— Action item —
Please copy out every line of the data word for word.

— Input for this task —
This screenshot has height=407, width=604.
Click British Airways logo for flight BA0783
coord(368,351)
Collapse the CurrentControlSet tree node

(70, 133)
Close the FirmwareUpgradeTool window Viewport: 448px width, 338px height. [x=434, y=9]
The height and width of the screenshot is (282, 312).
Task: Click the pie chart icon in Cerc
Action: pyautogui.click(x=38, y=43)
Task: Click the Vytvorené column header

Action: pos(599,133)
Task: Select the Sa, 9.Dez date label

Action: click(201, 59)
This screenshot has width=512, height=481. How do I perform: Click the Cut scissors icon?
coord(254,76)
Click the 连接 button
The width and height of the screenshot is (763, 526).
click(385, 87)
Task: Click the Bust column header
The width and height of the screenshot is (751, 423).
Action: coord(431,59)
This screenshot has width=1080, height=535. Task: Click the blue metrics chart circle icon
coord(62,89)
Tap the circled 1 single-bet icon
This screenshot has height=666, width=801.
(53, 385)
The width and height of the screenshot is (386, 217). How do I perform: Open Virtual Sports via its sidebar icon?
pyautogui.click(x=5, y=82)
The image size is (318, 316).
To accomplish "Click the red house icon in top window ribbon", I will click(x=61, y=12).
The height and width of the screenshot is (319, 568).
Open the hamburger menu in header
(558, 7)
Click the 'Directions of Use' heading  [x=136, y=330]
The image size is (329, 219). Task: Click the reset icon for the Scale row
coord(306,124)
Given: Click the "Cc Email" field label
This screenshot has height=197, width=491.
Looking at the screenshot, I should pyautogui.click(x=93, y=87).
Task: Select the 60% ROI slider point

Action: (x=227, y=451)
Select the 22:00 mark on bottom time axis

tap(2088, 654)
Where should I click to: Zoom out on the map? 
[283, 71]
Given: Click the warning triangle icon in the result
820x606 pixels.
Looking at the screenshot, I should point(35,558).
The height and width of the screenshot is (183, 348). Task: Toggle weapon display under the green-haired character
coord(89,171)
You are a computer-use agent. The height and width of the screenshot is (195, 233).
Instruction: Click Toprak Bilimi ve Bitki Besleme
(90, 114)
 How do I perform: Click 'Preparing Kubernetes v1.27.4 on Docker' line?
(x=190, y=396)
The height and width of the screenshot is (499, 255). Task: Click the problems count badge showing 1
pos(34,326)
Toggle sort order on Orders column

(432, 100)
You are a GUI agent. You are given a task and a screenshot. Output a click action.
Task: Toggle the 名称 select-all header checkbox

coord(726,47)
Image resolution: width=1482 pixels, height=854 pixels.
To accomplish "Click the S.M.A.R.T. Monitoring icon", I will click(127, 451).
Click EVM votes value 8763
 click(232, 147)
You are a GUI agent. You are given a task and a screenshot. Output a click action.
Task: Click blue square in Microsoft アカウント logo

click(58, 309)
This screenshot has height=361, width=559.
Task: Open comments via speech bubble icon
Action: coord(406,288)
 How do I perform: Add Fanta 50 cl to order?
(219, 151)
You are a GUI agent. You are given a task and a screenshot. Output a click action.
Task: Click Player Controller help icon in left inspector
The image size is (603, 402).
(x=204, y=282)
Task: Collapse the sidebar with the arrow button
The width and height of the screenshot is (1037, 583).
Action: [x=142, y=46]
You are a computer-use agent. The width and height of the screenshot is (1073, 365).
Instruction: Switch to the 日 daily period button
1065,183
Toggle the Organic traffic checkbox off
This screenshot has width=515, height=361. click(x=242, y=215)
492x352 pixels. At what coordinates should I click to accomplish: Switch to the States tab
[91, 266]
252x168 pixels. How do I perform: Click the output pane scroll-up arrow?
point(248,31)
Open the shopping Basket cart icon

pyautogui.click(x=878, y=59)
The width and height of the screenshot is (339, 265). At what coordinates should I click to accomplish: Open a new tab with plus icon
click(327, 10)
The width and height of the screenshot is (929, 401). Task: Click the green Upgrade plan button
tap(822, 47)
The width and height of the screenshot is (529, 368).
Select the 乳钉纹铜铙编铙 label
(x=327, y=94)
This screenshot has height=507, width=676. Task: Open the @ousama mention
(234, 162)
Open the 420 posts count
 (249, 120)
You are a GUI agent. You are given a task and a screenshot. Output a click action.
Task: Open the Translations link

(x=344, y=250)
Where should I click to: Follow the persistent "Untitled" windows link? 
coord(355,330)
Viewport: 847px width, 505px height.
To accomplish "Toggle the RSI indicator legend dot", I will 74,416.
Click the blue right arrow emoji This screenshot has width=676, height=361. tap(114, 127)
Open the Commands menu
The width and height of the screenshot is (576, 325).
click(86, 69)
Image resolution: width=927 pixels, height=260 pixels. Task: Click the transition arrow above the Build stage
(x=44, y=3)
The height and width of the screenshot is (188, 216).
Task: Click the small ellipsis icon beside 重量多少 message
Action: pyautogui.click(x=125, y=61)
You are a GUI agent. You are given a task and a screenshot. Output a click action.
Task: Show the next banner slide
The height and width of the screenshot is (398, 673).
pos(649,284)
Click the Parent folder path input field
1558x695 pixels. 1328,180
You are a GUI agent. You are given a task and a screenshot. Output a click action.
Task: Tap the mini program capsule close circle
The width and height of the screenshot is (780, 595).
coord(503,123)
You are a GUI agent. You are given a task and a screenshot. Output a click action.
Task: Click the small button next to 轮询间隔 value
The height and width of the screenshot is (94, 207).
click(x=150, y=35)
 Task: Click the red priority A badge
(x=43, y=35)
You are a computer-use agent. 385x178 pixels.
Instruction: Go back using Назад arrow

— Answer space —
This screenshot has height=407, width=604.
Click British Airways logo for flight BA0783
coord(368,351)
Collapse the CurrentControlSet tree node

(70, 133)
Close the FirmwareUpgradeTool window Viewport: 448px width, 338px height. [x=434, y=9]
The height and width of the screenshot is (282, 312).
Task: Click the pie chart icon in Cerc
Action: pyautogui.click(x=38, y=43)
Task: Click the Vytvorené column header

Action: pos(599,133)
Task: Select the Sa, 9.Dez date label

Action: click(201, 59)
This screenshot has width=512, height=481. How do I perform: Click the Cut scissors icon?
coord(254,76)
Click the 连接 button
The width and height of the screenshot is (763, 526).
click(385, 87)
Task: Click the Bust column header
The width and height of the screenshot is (751, 423).
Action: coord(431,59)
This screenshot has width=1080, height=535. Task: Click the blue metrics chart circle icon
coord(62,89)
Tap the circled 1 single-bet icon
This screenshot has height=666, width=801.
(53, 385)
The width and height of the screenshot is (386, 217). How do I perform: Open Virtual Sports via its sidebar icon?
pyautogui.click(x=5, y=82)
The image size is (318, 316).
To accomplish "Click the red house icon in top window ribbon", I will click(x=61, y=12).
The height and width of the screenshot is (319, 568).
Open the hamburger menu in header
(558, 7)
Click the 'Directions of Use' heading  [x=136, y=330]
The image size is (329, 219). Task: Click the reset icon for the Scale row
coord(306,124)
Given: Click the "Cc Email" field label
This screenshot has height=197, width=491.
Looking at the screenshot, I should pyautogui.click(x=93, y=87).
Task: Select the 60% ROI slider point

Action: (x=227, y=451)
Select the 22:00 mark on bottom time axis

tap(2088, 654)
Where should I click to: Zoom out on the map? 
[283, 71]
Given: Click the warning triangle icon in the result
820x606 pixels.
Looking at the screenshot, I should point(35,558).
The height and width of the screenshot is (183, 348). Task: Toggle weapon display under the green-haired character
coord(89,171)
You are a computer-use agent. The height and width of the screenshot is (195, 233).
Instruction: Click Toprak Bilimi ve Bitki Besleme
(90, 114)
 How do I perform: Click 'Preparing Kubernetes v1.27.4 on Docker' line?
(x=190, y=396)
The height and width of the screenshot is (499, 255). Task: Click the problems count badge showing 1
pos(34,326)
Toggle sort order on Orders column

(432, 100)
You are a GUI agent. You are given a task and a screenshot. Output a click action.
Task: Toggle the 名称 select-all header checkbox

coord(726,47)
Image resolution: width=1482 pixels, height=854 pixels.
To accomplish "Click the S.M.A.R.T. Monitoring icon", I will click(127, 451).
Click EVM votes value 8763
 click(232, 147)
You are a GUI agent. You are given a task and a screenshot. Output a click action.
Task: Click blue square in Microsoft アカウント logo

click(58, 309)
This screenshot has height=361, width=559.
Task: Open comments via speech bubble icon
Action: coord(406,288)
 How do I perform: Add Fanta 50 cl to order?
(219, 151)
You are a GUI agent. You are given a task and a screenshot. Output a click action.
Task: Click Player Controller help icon in left inspector
The image size is (603, 402).
(x=204, y=282)
Task: Collapse the sidebar with the arrow button
The width and height of the screenshot is (1037, 583).
Action: [x=142, y=46]
You are a computer-use agent. The width and height of the screenshot is (1073, 365).
Instruction: Switch to the 日 daily period button
1065,183
Toggle the Organic traffic checkbox off
This screenshot has width=515, height=361. click(x=242, y=215)
492x352 pixels. At what coordinates should I click to accomplish: Switch to the States tab
[91, 266]
252x168 pixels. How do I perform: Click the output pane scroll-up arrow?
point(248,31)
Open the shopping Basket cart icon

pyautogui.click(x=878, y=59)
The width and height of the screenshot is (339, 265). At what coordinates should I click to accomplish: Open a new tab with plus icon
click(327, 10)
The width and height of the screenshot is (929, 401). Task: Click the green Upgrade plan button
tap(822, 47)
The width and height of the screenshot is (529, 368).
Select the 乳钉纹铜铙编铙 label
(x=327, y=94)
This screenshot has height=507, width=676. Task: Open the @ousama mention
(234, 162)
Open the 420 posts count
 (249, 120)
You are a GUI agent. You are given a task and a screenshot. Output a click action.
Task: Open the Translations link

(x=344, y=250)
Where should I click to: Follow the persistent "Untitled" windows link? 
coord(355,330)
Viewport: 847px width, 505px height.
To accomplish "Toggle the RSI indicator legend dot", I will 74,416.
Click the blue right arrow emoji This screenshot has width=676, height=361. tap(114, 127)
Open the Commands menu
The width and height of the screenshot is (576, 325).
click(86, 69)
Image resolution: width=927 pixels, height=260 pixels. Task: Click the transition arrow above the Build stage
(x=44, y=3)
The height and width of the screenshot is (188, 216).
Task: Click the small ellipsis icon beside 重量多少 message
Action: pyautogui.click(x=125, y=61)
You are a GUI agent. You are given a task and a screenshot. Output a click action.
Task: Show the next banner slide
The height and width of the screenshot is (398, 673).
pos(649,284)
Click the Parent folder path input field
1558x695 pixels. 1328,180
You are a GUI agent. You are given a task and a screenshot. Output a click action.
Task: Tap the mini program capsule close circle
The width and height of the screenshot is (780, 595).
coord(503,123)
You are a GUI agent. You are given a task and a screenshot. Output a click action.
Task: Click the small button next to 轮询间隔 value
The height and width of the screenshot is (94, 207).
click(x=150, y=35)
 Task: Click the red priority A badge
(x=43, y=35)
You are a computer-use agent. 385x178 pixels.
Instruction: Go back using Назад arrow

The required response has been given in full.